The loss of my roommate to suicide when I was a first year medical student, I think, was really pivotal. I buried that; I didn’t really pay attention to it. There was such a stigma associated with suicide.
I was the last one, I think, to see him alive from our class. We were both saying goodbye for the weekend. It was superficial talk, “see you after the weekend.” And when I went back he had killed himself. I tried to talk to my roommates about it, but I guess they were awkward about it, and we heard nothing from the dean’s office or the medical school. It was as if he never existed.
It wasn’t until I finished medical school, when I was interning in Los Angeles, I began to see and look after more and more people who had made very serious suicide attempts. I worked in Detroit for a year as an emergency doc, and I saw the maiming that occurs with suicide attempts — by gunshot injury or jumping from heights or severe overdoses that really damage the body. I went back to Los Angeles to do internal medicine and saw more of that. That really kind of directed me into psychiatry. During my psychiatry residency, I just happened to look after physicians and their family members. I began to get more and more doctor referrals.

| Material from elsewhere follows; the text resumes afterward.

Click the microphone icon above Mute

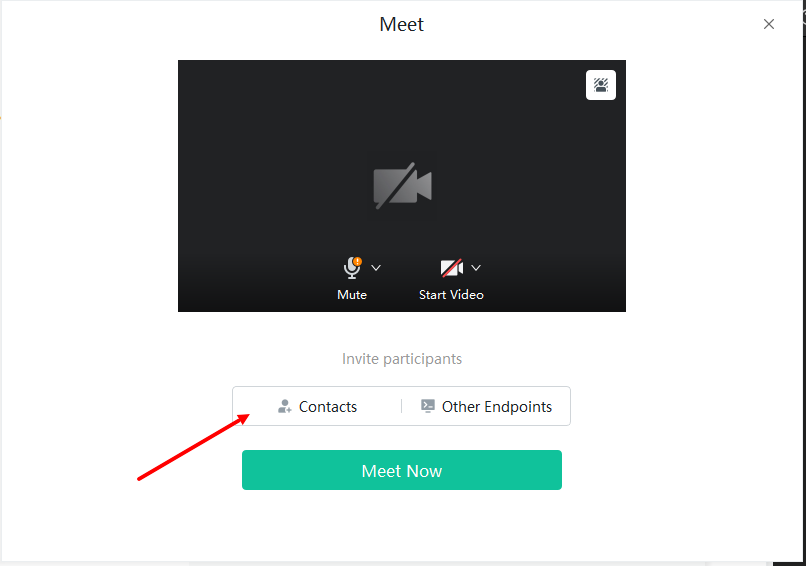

When your roommate died, you said no one really talked about it, that it just “sat there.” How has that culture changed?
It’s changed tremendously. When the cause of death is known to be suicide, there’s always a response now. If it’s a medical student, it emanates from the dean’s office. They have grief counsellors or so-called critical incident debriefing. They meet with the medical school class. You walk a fine line between acknowledging the person died by their own hands and and not sensationalizing it.
(When there is a physician suicide in smaller communities) that’s when there are a lot of very raw and very painful emotions in doctors. Because not only are they grieving the loss of a colleague or friend, but there’s a great deal of blame and self-responsibility as well. They feel often they missed clues or didn’t reach out enough. Or sometimes they worry about who might be next. Because if it’s a stressed community with a shortage of doctors, so many of them will say, ‘of all of us, he seemed really to be coping the best.’
I mention in the book that some people feel that there’s an ethical problem — that we physicians shouldn’t be allowed to kill ourselves. That we just have to suck it up if we get depressed and suicidal. That we’ve got a responsibility to our patients.
Why was it important to interview family members — the spouses and children of doctors who died by suicide?
I’ve felt for so long their voices really needed to be heard. These people have on-the-ground observations. You’re entering the world of grieving people, and yet they want to talk, because there’s a lot they want to say.
The one thing I uncovered most was stigma. Either that (the doctors) really, really delayed going for help so they were very sick when they first knocked on someone’s door, or they didn’t go for help at all. That was what I found most disturbing.
Many managed to go into work even when they were quite symptomatic — that’s the other thing I heard from families: “I don’t know how my wife did it. She was not functioning at home at all for the last six months of her life. But she kept going into work; she kept delivering babies. And one day, she just didn’t come home.”